## Task to carry out
Once the line containing "Task: Proceed with the Checkout button" is found in the entries below, reproduce it and every line after it, stopping at and including the line containing "Launch the pink iTunes music app"; reproduce nothing else, and keep each line exact.

## Records provided
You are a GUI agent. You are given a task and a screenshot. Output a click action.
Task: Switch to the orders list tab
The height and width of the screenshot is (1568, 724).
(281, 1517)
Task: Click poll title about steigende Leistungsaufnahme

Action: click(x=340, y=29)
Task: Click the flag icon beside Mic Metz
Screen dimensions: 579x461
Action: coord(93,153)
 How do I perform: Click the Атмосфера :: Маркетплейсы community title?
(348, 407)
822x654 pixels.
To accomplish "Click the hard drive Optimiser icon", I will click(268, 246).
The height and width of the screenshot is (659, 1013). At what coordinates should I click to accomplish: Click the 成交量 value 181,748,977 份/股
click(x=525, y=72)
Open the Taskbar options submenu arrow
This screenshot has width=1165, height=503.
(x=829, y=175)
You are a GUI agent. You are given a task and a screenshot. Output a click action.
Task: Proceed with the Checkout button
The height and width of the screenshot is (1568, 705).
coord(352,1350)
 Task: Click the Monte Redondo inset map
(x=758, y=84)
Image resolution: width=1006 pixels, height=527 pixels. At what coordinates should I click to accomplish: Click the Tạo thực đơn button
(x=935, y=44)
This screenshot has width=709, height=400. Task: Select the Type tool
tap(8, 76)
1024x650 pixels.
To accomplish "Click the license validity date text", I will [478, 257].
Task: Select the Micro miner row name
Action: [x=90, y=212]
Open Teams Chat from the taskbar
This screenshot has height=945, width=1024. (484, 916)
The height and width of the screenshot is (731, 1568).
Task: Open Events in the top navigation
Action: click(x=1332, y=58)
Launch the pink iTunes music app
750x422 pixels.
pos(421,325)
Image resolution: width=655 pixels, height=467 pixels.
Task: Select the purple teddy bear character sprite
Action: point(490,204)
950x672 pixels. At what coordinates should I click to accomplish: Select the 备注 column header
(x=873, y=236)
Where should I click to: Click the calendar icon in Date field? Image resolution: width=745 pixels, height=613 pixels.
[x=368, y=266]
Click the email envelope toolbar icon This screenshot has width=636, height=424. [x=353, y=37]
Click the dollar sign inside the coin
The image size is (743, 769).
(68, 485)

## Written solution
Task: Proceed with the Checkout button
The height and width of the screenshot is (1568, 705).
coord(352,1350)
 Task: Click the Monte Redondo inset map
(x=758, y=84)
Image resolution: width=1006 pixels, height=527 pixels. At what coordinates should I click to accomplish: Click the Tạo thực đơn button
(x=935, y=44)
This screenshot has width=709, height=400. Task: Select the Type tool
tap(8, 76)
1024x650 pixels.
To accomplish "Click the license validity date text", I will [478, 257].
Task: Select the Micro miner row name
Action: [x=90, y=212]
Open Teams Chat from the taskbar
This screenshot has height=945, width=1024. (484, 916)
The height and width of the screenshot is (731, 1568).
Task: Open Events in the top navigation
Action: click(x=1332, y=58)
Launch the pink iTunes music app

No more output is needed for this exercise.